De ces trois petites chambres dans lesquelles pendant presque quarante ans a vécu et travaillé Gaspard Winckler, il ne reste pas grand-chose. Ses quelques meubles, son petit établi sont partis. Il n’y a plus, sur le mur de sa chambre, en face de son lit, à côté de la fenêtre, ce tableau carré qu’il aimait tant : il représentait une antichambre dans laquelle se tenaient trois hommes. Deux étaient debout, en redingote, pâles et gras, et surmontés de hauts-de-forme qui semblaient vissés sur leur crâne. Le troisième, vêtu de noir lui aussi, était assis près de la porte dans l’attitude d’un monsieur qui attend quelqu’un et s’occupait à enfiler des gants neufs dont les doigts
se moulaient sur les siens.
La femme monte les escaliers. Bientôt le vieil appartement deviendra un coquet logement, double liv. + ch., cft., vue, calme. Gaspard Winckler est mort, mais la longue vengeance qu’il a si patiemment ourdie n’a pas encore fini de s’assouvir.

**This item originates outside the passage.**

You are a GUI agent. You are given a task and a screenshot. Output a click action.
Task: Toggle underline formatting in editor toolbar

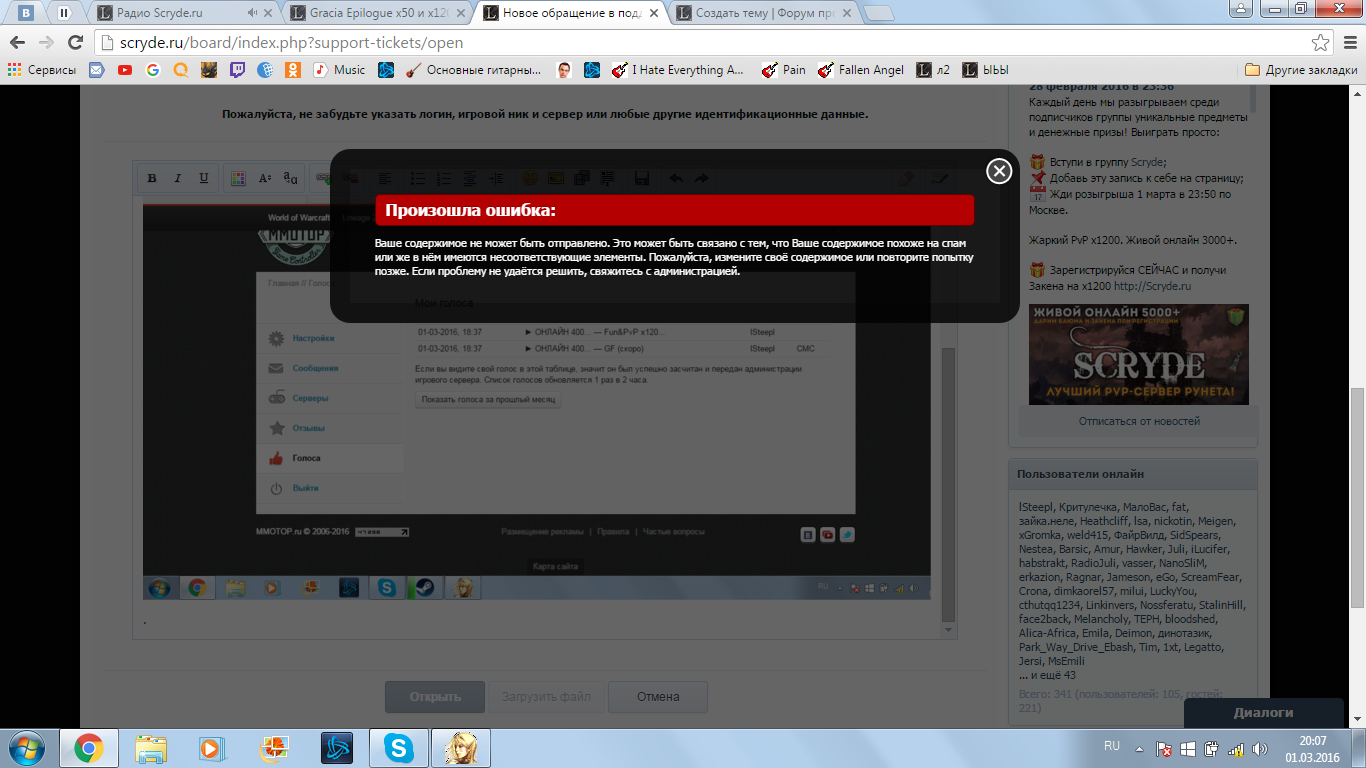click(204, 179)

::: Georges Perec ; La Vie mode d’emploi
Il ne s’agit pas de haïr les dimanches mais bien plus, je le sais, les samedis soirs sans envie, avec cet incurable et presque étrange ennui – étrange tant il ronge – né de l’absence des autres autant que d’un Autre unique. La solitude des samedis soirs revient peut-être ici subrepticement comme disparait l’été, sans savoir pourquoi, malgré tout, puisque nul ennui ne devrait naître du temps qu’on a enfin pour des images à traiter, des textes à écrire, des pages à lire, des films à voir, ni naître de ceux qu’on a vus plus tôt et qu’on était joyeux.